All three types of friendship require physical proximity, for although distance does not necessarily end friendship, Aristotle points out that it does prevent the day-to-day activity of friendship and may cause the friendship to diminish or even cease over time. For Aristotle, “there is nothing so characteristic of friends as living together,” for the opportunity of frequent interaction is an essential condition of friendship (1157b19–20). Friendships based on pleasure or utility, or some combination involving pleasure and utility, are merely incidental, susceptible to change, and easily destroyed. Such relationships are founded upon the needs and wants of each individual, and so change as frequently as do personal needs and wants. Aristotle writes that “those who love for the sake of utility love for the sake of what is good for themselves, and those who love for the sake of pleasure do so for the sake of what is pleasant to themselves” (1156a14–16; emphasis added).
The highest form of friendship, and ultimately the only true form of friendship, is friendship based on the truest good, namely virtuous activity, which of course is true happiness.

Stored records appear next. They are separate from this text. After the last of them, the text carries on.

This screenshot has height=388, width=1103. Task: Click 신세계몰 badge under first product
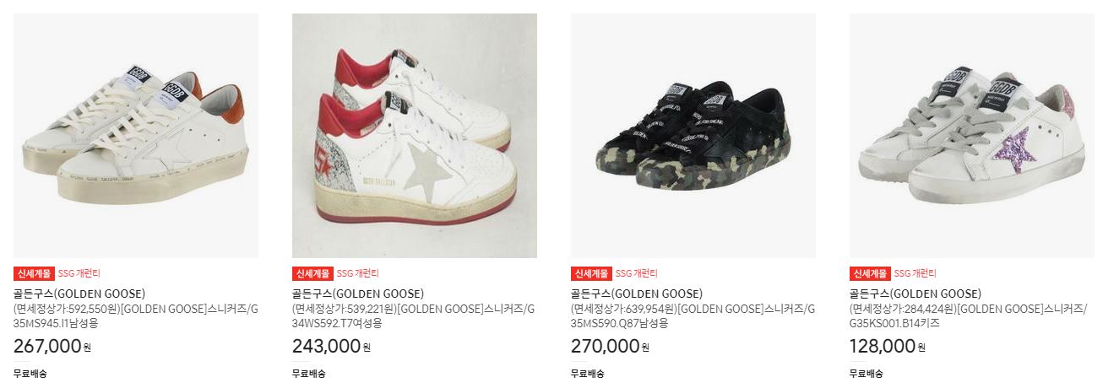pyautogui.click(x=34, y=273)
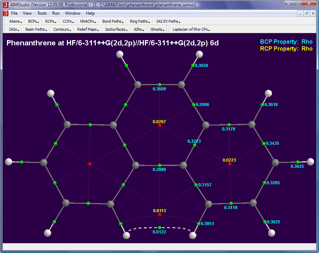This screenshot has width=319, height=253.
Task: Open the Ring Paths dropdown
Action: pos(140,21)
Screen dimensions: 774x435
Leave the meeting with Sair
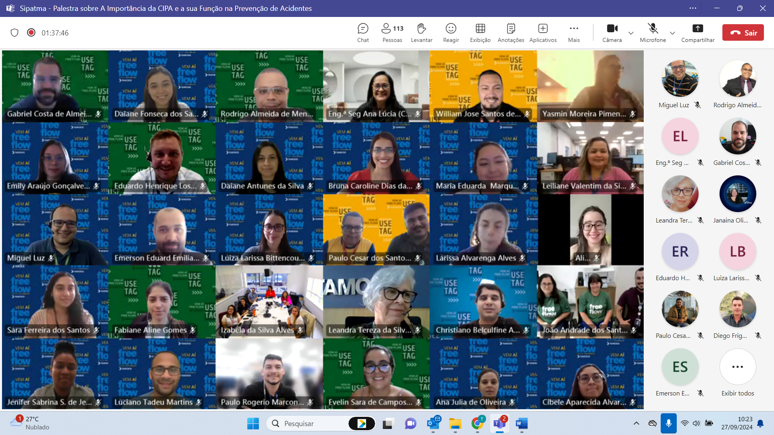click(x=743, y=33)
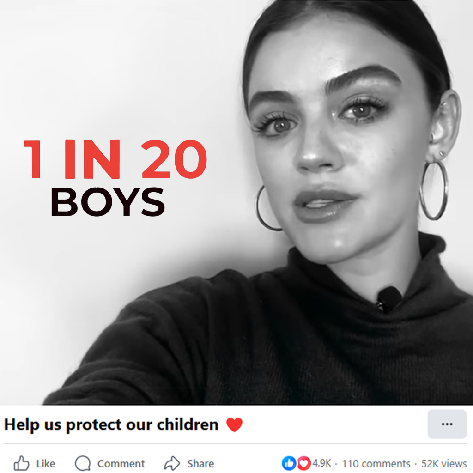This screenshot has height=473, width=473.
Task: Click the 'Help us protect our children' caption
Action: tap(111, 425)
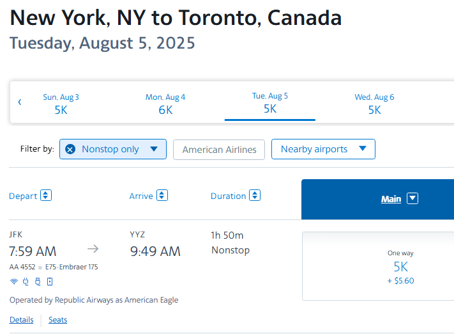The image size is (454, 334).
Task: Click the power outlet amenity icon
Action: 26,282
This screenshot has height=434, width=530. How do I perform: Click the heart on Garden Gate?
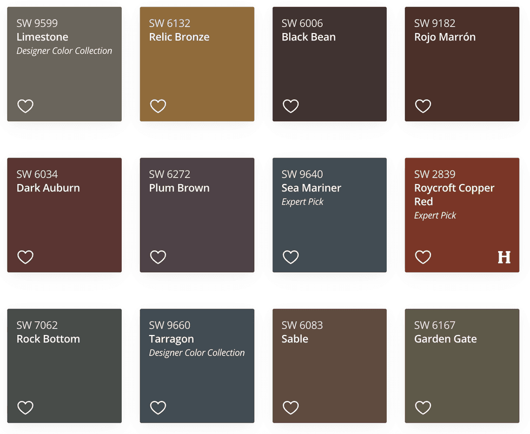[422, 407]
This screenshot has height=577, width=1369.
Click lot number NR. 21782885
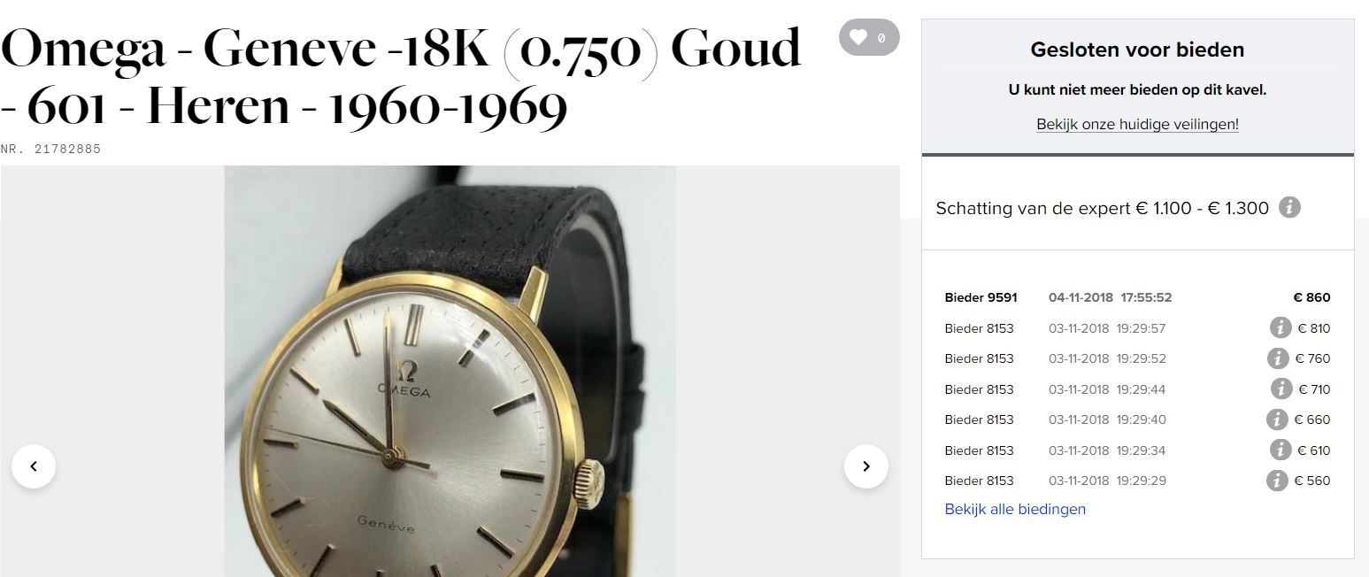[x=50, y=150]
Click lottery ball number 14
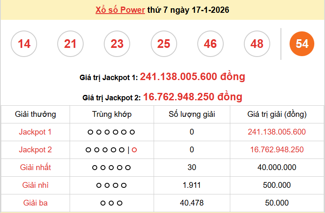 click(24, 44)
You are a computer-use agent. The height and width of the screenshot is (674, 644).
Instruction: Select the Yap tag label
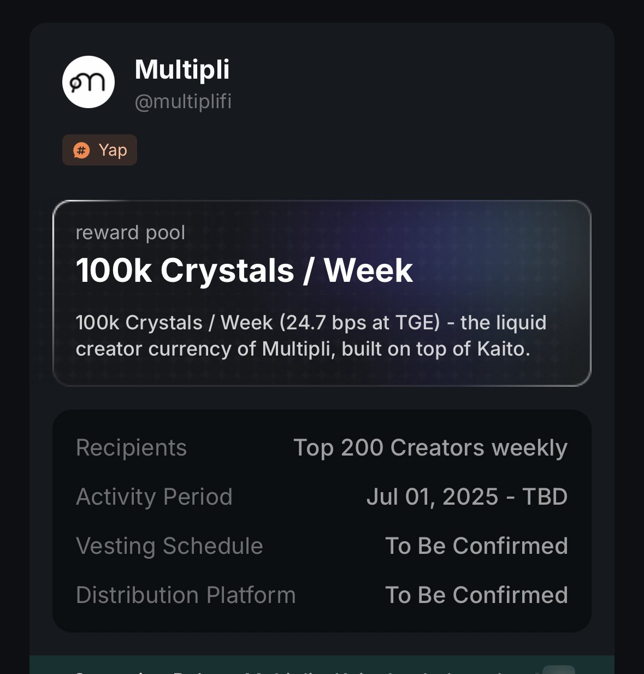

Thus, Aristotle writes, “Perfect friendship is the friendship of men who are good, and alike in virtue” (1156b7–8). This type of friendship is most rare, since truly good people are rare, and their having the opportunity to live together and interact as friends is likewise often rare. Nevertheless, friendships based on virtuous activity are the most permanent, for unlike friendships based on pleasure and utility, this type of friendship is based on something more permanent and unchanging. Such friends are truly “friends without qualification”; they want what is best for one another and try to benefit each other (1157b3). This results in a mutual education in virtue, a sort of pedagogical friendship: “The friendship of good men is good, being augmented by their companionship; and they are thought to become better too by their activities and by improving each other; for from each other they take the mould of the characteristics they approve” (1172a13–15). Indeed, friendship based on virtue represents not only a shared understanding of the good, but the most promising way to achieve that good. Practically speaking, then, in Aristotle’s view, the highest form of human association and attachment turns out to be a small circle of friends who enable each other to perfect themselves through their communication as friends.

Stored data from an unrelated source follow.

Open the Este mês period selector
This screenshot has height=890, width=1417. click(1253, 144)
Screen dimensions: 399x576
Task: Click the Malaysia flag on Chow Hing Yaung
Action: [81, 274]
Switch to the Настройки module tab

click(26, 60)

Friendship in Pride and Prejudice
Pride and Prejudice is probably the most popular of all of Austen’s novels; it is also the novel in which we can most easily see a similarly between her thinking about matrimony and Aristotle’s thinking about friendship. The match between Mr. Collins and Charlotte Lucas, for instance, is clearly based on utility. Collins is useful to Charlotte, for he provides her with a stable source of support; Charlotte is useful to Collins because his patroness, Lady Catherine de Bourgh, approves of her and of the general idea that a clergyman like Collins be married. The utility of the marriage is further emphasized when it becomes clear that the two are not seriously interested in each other. Indeed, Charlotte carefully arranges the house so that they can avoid each other as much as possible. Even though Elizabeth is initially shocked at the mutual self-interest that defines their relationship, it does not necessarily follow that Austen herself unequivocally condemns it. To be sure, Charlotte’s situation is unromantic and emotionally empty, but it nevertheless promises certain positive results for herself and her family. Of Charlotte’s decision to accept Collins, the narrator says, “Without thinking highly either of men or of matrimony, marriage had always been her object; it was the only honorable provision for well-educated young women of small fortune, and however uncertain of giving happiness, must be their pleasantest preservative from want” (I.22). Austen presents the advantages and disadvantages of the marriage as they are, without excluding the possibilities that may ensue from the establishment of a family—perhaps one that will eventually include children— in a quiet, peaceful village.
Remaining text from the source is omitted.